I wish you had said ambitious AI safety research directions that you’re glad (at least ex ante) that people have pursued; it’s hard for me to otherwise know what I think of this.
I am glad ex ante about ARC’s work, which counts. I think mech interp was probably pretty bad for the AI safety field overall (because of opportunity cost of people who worked on it), and I think its vibe of ambitiousness probably made the research go substantially worse (e.g. I wish people had either had the pragmatic interpretability attitude earlier, or that they’d been much more careful when making claims about their progress on ambitious goals). I can’t think of ambitious research directions that I wish were more strongly incentivized by the AI safety community; I think LWers are overall too enthusiastic and credulous about novel ambitious research directions.

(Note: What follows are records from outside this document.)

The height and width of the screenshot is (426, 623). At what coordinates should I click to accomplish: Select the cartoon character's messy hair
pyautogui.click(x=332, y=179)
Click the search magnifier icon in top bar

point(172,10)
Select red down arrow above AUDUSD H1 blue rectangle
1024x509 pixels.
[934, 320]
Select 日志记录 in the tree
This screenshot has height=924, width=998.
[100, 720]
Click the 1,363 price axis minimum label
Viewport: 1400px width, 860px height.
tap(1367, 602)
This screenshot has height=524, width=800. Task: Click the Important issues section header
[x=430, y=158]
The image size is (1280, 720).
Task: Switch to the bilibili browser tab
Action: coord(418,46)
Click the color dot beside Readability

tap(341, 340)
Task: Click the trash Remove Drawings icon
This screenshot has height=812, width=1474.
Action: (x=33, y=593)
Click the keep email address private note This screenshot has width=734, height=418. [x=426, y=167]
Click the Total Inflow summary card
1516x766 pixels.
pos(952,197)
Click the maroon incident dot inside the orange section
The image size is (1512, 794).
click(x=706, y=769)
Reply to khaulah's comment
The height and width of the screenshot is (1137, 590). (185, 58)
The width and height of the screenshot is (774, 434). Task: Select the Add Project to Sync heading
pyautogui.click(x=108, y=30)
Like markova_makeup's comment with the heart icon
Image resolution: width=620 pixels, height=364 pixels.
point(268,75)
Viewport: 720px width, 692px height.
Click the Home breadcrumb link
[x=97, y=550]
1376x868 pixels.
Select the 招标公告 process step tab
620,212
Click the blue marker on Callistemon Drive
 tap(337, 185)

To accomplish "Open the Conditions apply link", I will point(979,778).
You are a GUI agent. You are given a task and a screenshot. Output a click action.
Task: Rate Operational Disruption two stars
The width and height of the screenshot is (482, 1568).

Unfortunately, job and funding incentives are biased against research ambition.
I agree with job incentives (because many jobs are at AI companies that end up pushing people to contribute to the problems that are currently important), but I don’t really agree re funding incentives.
There are two (overlapping) groups that I wanted to thank and incentivise which I bundled together in the OP. In hindsight I probably should have separated them out.
1. Those that pursue research because they think it’s valuable and are foregoing big bucks and external credibility. This could be ambitious or incremental work.
2. Those that aim to solve fundamental problems that would lead to step/changes in our ability to control/guide AI.
Point 1 is uncontroversial. 2 is cruxy to the extent that people disagree about the expected value safety-wise of ambitious and incremental work.
My guess is that I think E(ambitious) - E(incremental) is larger than you do. Miscellaneous grab bag of ambitious work that I think is or was high EV:
- some mech interp (fwiw I’d call work that e.g. applies SAEs to a new problem or tries to minorly improve them incremental research rather than ambitious.)
- deep learning theory
- agent foundations
- Steven Byrnes brain-like AGI stuff
Then yeah I also claimed that jobs and funding are biased against ambitious research. As you mentioned, the case for jobs is clear. RE funding I think it’s very hard to evaluate ambitious proposals that typically don’t have good short-term milestones. It at least seems like CG are actively trying to overcome that. More varied funding sources would help too.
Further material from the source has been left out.